## OBJECTIVE
Can you scale down the entries below by repeating every line, requests included, with each coordinate in the answers multiplied by 0.25 and rounded to a whole number, halves rounded up?

(Entries for finding described items)
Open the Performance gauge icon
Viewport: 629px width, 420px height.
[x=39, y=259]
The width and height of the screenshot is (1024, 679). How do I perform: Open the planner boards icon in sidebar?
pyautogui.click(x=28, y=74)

## TASK SOLUTION
Open the Performance gauge icon
Viewport: 629px width, 420px height.
[x=10, y=65]
The width and height of the screenshot is (1024, 679). How do I perform: Open the planner boards icon in sidebar?
pyautogui.click(x=7, y=19)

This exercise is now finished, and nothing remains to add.